Study design: Prospective study on lumbar spine fusion using cloned and mixed marrow cells.
Objective: To analyze the effectiveness of cloned osteoprogenitor cells in spine fusion and their differentiation in vivo using a traceable gene.
Summary of background data: Although autografts are currently the standard for stable spine fusion, supply is limited. Alternative graft materials need to be developed and evaluated.
Methods: An osteoprogenitor cell, D1-BAG, cloned from mouse bone marrow and transduced with LacZ and neomycin resistance genes, and mixed marrow stromal cells from marrow blowouts were used in athymic rats to establish posterior spinal fusion; 2 x 10(6) cells in 100 microL Matrigel were implanted into the lumbar fusion bed in 36 animals, whereas Matrigel without cells was used in 16 animals as control. Rats were killed at 2, 3, 6, and 9 weeks, and the spines were evaluated by manual palpation, radiographs, and histology.
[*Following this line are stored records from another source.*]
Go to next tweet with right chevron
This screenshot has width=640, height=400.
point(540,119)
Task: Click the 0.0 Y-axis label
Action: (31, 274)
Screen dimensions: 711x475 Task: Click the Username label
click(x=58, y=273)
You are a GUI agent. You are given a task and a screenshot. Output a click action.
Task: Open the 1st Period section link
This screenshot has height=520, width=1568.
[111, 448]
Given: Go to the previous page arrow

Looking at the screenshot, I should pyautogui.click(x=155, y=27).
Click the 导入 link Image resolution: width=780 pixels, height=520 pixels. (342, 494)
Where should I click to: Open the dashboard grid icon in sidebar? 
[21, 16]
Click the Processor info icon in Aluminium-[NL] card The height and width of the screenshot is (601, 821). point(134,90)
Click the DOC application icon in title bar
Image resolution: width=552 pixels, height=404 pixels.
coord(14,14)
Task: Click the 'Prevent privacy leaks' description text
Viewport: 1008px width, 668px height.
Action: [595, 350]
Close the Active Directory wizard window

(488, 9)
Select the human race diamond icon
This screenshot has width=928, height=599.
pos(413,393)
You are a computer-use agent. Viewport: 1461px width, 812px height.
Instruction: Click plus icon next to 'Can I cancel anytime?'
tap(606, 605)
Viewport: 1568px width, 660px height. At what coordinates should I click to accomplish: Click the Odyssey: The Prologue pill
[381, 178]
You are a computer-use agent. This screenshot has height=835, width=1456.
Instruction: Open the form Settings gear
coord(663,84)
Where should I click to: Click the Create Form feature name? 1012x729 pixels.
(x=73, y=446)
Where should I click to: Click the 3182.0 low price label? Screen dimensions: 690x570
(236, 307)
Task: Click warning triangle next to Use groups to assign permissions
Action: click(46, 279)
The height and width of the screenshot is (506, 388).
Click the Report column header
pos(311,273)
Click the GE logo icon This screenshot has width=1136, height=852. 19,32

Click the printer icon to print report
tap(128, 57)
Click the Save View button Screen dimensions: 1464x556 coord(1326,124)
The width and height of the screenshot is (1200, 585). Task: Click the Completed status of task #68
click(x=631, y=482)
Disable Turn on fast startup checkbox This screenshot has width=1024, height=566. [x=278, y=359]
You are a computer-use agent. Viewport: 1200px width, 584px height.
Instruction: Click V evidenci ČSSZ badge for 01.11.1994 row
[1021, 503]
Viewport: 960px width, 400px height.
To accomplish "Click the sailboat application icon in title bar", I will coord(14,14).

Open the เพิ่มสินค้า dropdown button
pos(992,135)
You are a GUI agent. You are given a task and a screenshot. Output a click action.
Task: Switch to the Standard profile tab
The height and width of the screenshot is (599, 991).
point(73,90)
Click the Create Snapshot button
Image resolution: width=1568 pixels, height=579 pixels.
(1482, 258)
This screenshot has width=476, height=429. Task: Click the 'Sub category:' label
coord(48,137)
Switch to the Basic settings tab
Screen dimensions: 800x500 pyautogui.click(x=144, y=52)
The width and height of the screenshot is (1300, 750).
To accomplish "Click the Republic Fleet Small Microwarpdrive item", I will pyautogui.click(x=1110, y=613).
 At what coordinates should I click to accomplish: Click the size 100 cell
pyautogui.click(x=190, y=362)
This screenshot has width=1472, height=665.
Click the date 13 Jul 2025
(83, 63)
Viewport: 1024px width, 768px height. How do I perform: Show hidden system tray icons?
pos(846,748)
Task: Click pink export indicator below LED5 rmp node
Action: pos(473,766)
Results: Two weeks after surgery radiopaque tissue was seen at transplantation sites with D1-BAG cells but not at sites with mixed marrow stromal cells. Successful spine fusion at 6 and 9 weeks was observed in 8 of 8 (100%) animals receiving DI-BAG cells, 4 of 8 (50%) in mixed marrow stromal cells, and 0 of 8 (0%) in control animals.
Conclusions: Compared with mixed marrow stromal cells, cloned osteoprogenitor cells can produce a larger amount of mature osseous tissue at an earlier time point during spine fusion.